Les relations politiques entre Alger et Paris avaient récemment montré des signes positifs. Lors du sommet du G7 à Bari, en Italie, mi-juillet, une rencontre chaleureuse entre Abdelmadjid Tebboune et Emmanuel Macron avait capté l’attention. Une dynamique similaire avait été observée lors de la COP27 en novembre 2022 en Egypte, où le président français avait salué le succès de la 31e session du sommet arabe, qui s’était tenue une dizaine de jours plus tôt à Alger. Quelques mois auparavant, lors de la visite d’Emmanuel Macron en Algérie, les deux chefs d’Etat avaient posé les jalons d’une refondation des relations bilatérales sur des bases solides. Cette visite avait été un moment clé, favorisant une réconciliation symbolique, un renouvellement du partenariat et un engagement réaffirmé pour l’avenir des relations entre les deux pays. Cependant, cette dynamique semble aujourd’hui compromise par une démarche française qui a entraîné un recul des relations, plongeant celles-ci dans une période d’incertitude sans précédent.

Outre les implications politiques, cette démarche pourrait également avoir des répercussions significatives sur la coopération économique. Par exemple, l’engagement de Business France en Algérie avait revitalisé les échanges commerciaux entre les deux pays grâce à des initiatives destinées à renforcer leurs relations économiques. Cette dynamique est désormais menacée. Les entreprises françaises telles que Total et Engie, ayant investi dans les secteurs de l’énergie et des nouvelles technologies en Algérie, pourraient également se retrouver confrontées à une incertitude croissante concernant leur avenir dans la région. Des secteurs tels que l’industrie pharmaceutique, l’agriculture et l’automobile, où des projets comme la reprise de Renault en Algérie étaient en cours, pourraient également être affectés.

Le 24 juin dernier, l’ambassadeur de France en Algérie avait discuté avec le ministre de l’industrie, Ali Aoun, des opportunités dans le secteur industriel, en mettant l’accent sur le marché des médicaments et des composés pharmaceutiques, soulignant leur importance pour les deux pays. L’émergence de ces tensions pourrait, là aussi, nuire à ces discussions et aux projets en cours, créant des incertitudes pour les entreprises françaises ayant prévu des investissements majeurs.

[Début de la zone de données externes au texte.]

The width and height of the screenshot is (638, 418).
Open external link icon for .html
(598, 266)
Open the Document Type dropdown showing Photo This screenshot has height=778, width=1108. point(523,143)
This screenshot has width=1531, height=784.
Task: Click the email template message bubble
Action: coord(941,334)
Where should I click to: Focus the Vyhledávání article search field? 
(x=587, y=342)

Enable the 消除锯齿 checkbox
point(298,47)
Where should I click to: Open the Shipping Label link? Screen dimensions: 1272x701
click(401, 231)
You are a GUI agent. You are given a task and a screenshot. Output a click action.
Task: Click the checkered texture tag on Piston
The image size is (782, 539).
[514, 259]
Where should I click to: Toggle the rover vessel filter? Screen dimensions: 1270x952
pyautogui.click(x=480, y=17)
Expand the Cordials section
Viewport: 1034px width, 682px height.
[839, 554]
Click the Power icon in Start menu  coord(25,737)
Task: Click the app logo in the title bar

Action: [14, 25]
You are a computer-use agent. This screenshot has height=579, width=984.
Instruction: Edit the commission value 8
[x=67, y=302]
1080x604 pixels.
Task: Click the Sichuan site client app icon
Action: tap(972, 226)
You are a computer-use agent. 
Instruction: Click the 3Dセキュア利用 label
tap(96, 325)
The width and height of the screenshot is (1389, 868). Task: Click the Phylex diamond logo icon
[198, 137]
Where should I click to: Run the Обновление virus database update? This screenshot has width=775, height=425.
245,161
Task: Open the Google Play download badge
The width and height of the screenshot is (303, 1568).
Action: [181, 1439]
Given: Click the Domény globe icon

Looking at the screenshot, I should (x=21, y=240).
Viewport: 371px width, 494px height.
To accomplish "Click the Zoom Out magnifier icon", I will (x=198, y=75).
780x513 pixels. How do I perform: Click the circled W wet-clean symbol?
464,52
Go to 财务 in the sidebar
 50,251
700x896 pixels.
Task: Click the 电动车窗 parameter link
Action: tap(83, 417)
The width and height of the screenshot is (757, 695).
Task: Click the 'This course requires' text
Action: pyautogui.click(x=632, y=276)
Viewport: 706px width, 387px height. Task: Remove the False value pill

Sur le plan sécuritaire, la coopération entre Alger et Paris avait également été renforcée par des rencontres bilatérales marquantes, comme la visite du général Saïd Chanegriha en France en janvier 2023 précédée par la venue à Alger en août 2022 du  ministre des armées françaises, Sébastien Lecornu, accompagné du général d’armée, Thierry Burkhard, chef d’état-major des armées. Cette première visite en 17 ans avait mis en lumière le rôle crucial de l’Algérie dans la sécurité régionale et continentale. Les échanges avaient notamment porté sur la lutte contre les réseaux terroristes au Sahel, où la collaboration avec les services algériens a été saluée par tout le monde, dont les USA, et la France elle-même qui, rappelons-le, a des intérêts économiques et stratégiques dans la région, puisque Areva s’approvisionne essentiellement en uranium de cette partie de l’Afrique. Cependant, la nouvelle situation risque de compromettre ces efforts conjoints, mettant en danger les initiatives de sécurité et la coordination régionale.